Remember ergonomics when lifting the baby. (Julia-Maria Linna)

  1. Remember ergonomics when lifting your baby

During your first postpartum months, avoid lifting heavy items and do not carry anything that weighs more than your baby. During the first three weeks, be sure to avoid lifting your baby in a car seat, as it places strain on the abdominal and pelvic floor muscles. When lifting, keep the item close to your core and keep your back in a straight line – lift through your legs.

  1. Make sure the changing table is at hip level

Lower yourself down to your knees when changing your baby on the bed. (Julia-Maria Linna)

Avoid doing things that require being bent over for a long period of time to let your back rest. Make sure the tub is at a suitable height when bathing your baby. Make sure the changing table is at hip level. When changing your baby at a lower level on the bed, it is best to get on your knees.

  1. Let your body rest!

It is recommended to breastfeed while on one side, especially during the first three weeks, to give yourself and your muscles some rest. If perineal tears make sitting up uncomfortable, it is better to rest while lying down. If possible, try to get some sleep while the baby is sleeping – this will allow your body to recover in peace.

  1. Use different positions for rest

When lying on your back, place a pillow under your knees to relax your back muscles.
When lying on your side, place a pillow between your knees to relax your back muscles. When you are breastfeeding, you may also lie on your side next to your baby.

When breastfeeding while sitting up, use pillows to support your lower back and the baby. (Julia-Maria Linna)

When breastfeeding while sitting up, use pillows to support your lower back.

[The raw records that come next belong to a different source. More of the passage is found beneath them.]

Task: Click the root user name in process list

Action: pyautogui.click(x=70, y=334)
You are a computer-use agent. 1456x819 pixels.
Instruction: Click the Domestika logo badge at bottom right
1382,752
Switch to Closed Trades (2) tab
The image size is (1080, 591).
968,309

Support the baby with pillows when breastfeeding to keep them level with the breast and prevent the need to lean forward. It also makes it more comfortable for the baby to latch on.

  1. Drink enough fluids

Drink at least 2-3 litres of fluids per day and go to the toilet every 2-3 hours for bladder function to return to normal. This helps prevent the bladder from becoming over-distended, as the bladder may fill faster after pregnancy. It may take some time for normal bladder sensations to return. When sitting on the toilet seat, place your feet firmly on the ground to relax your pelvic floor muscles.

  1. Pay attention to your menu

For bowel function to return to normal, go to the toilet when you feel the urge. You should never postpone a visit to the toilet. Eat fresh fruit and vegetables and avoid semi-finished products. Avoid constipation and strong pressure on the pelvic floor. When on the toilet, rest your feet on a small stool, support your arms or elbows on your thighs and relax your abdominal muscles.

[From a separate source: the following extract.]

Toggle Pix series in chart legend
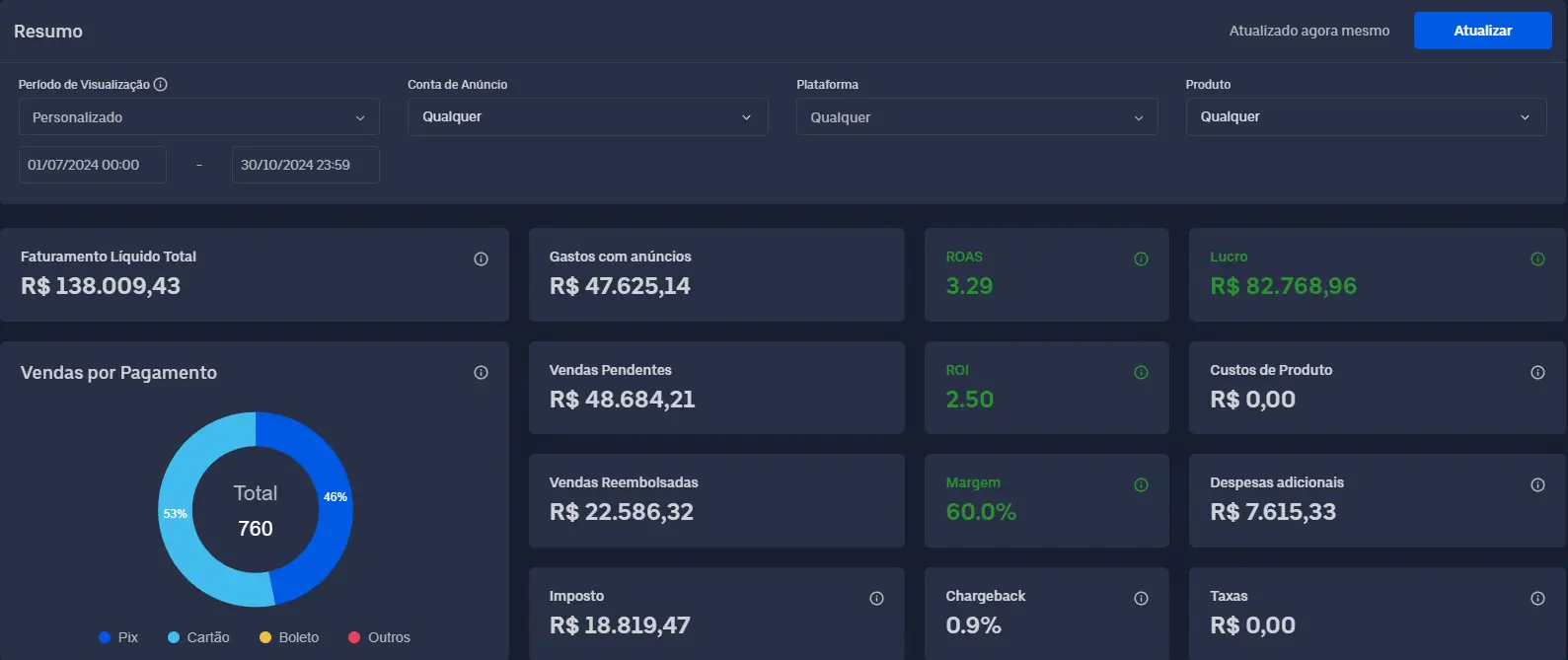pos(118,637)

  1. Use a belly wrap to support your back muscles

After childbirth, it is recommended to wear a postpartum belly wrap every day for the first 6-8 weeks. Abdominal support helps maintain correct posture and reduce discomfort in the abdomen and lower back. Do not forget to exercise and follow the principles of ergonomics.

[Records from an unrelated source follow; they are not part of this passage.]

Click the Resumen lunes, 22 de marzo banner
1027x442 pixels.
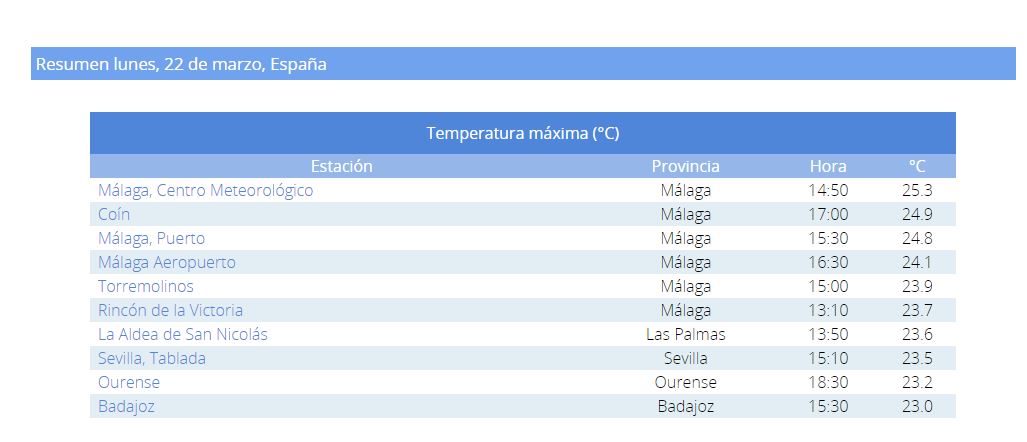point(523,64)
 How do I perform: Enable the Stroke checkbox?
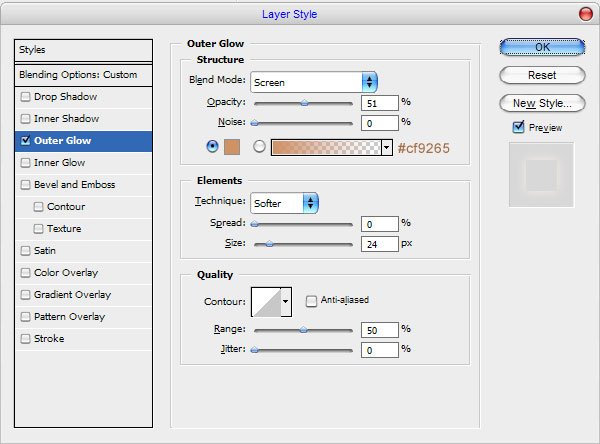(25, 339)
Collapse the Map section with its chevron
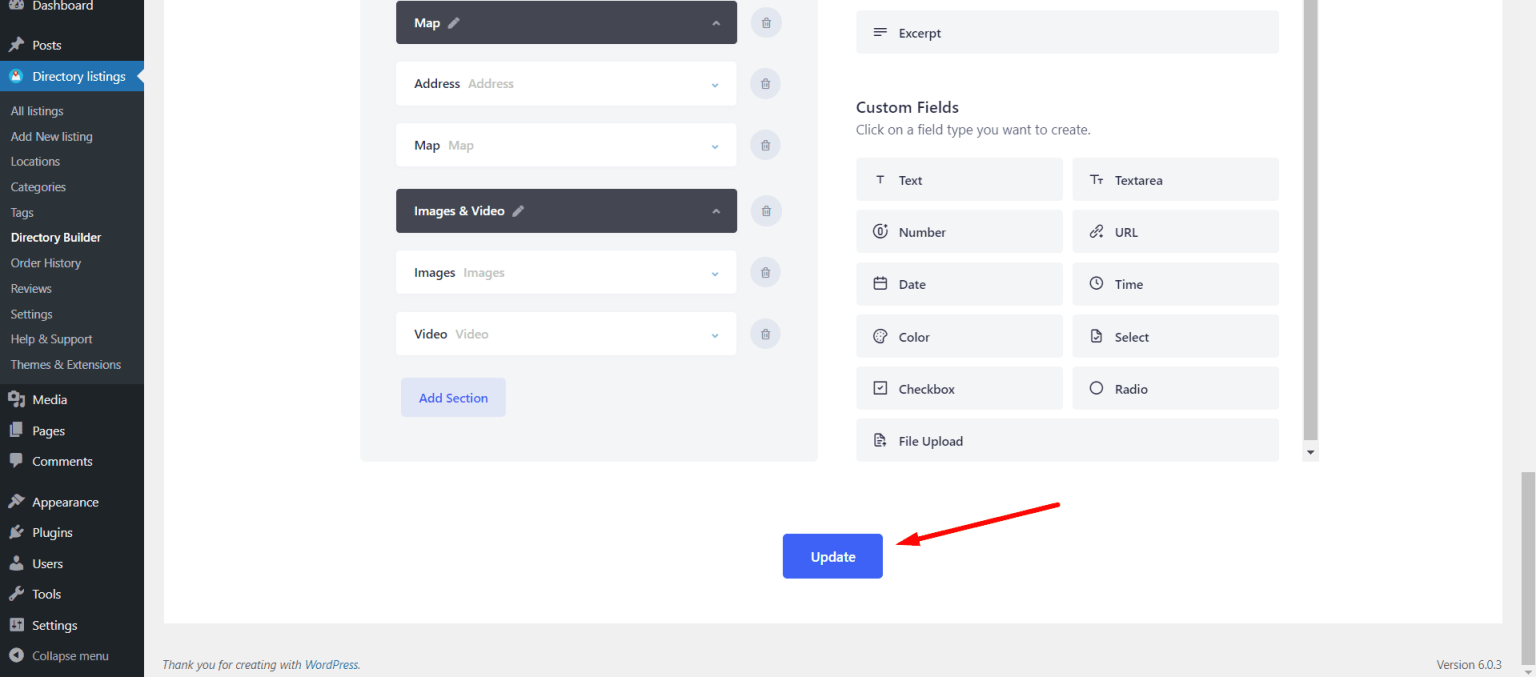1536x677 pixels. click(x=716, y=22)
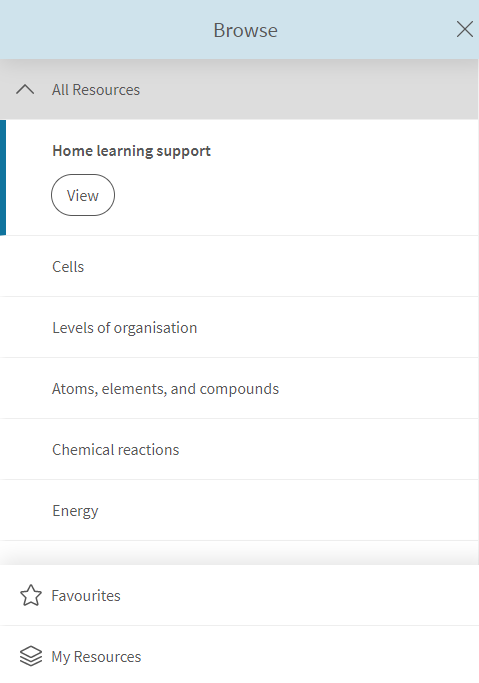
Task: Click the blank row area right of Energy
Action: click(x=288, y=511)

  1. Start with light exercise

After childbirth, start with easier pelvic thrusts and exercises that help strengthen the pelvic floor muscles. Light exercising helps improve circulation and reduce swelling. You are also ready to tighten your abdominal muscles when in a resting position and practice belly breathing.

Work gradually to recover your abdominal and pelvic floor muscles. Postpartum recovery is highly individual, but it usually takes about 3-6 months before you are ready to return to your regular exercise regimen.
Walk a lot to increase your endurance. Start with a short distance in the first week (10 minutes) and gradually increase it according to your comfort level.

Listen to your body and do not overdo it. After all, your body experiences childbirth as trauma and needs to recover little by little.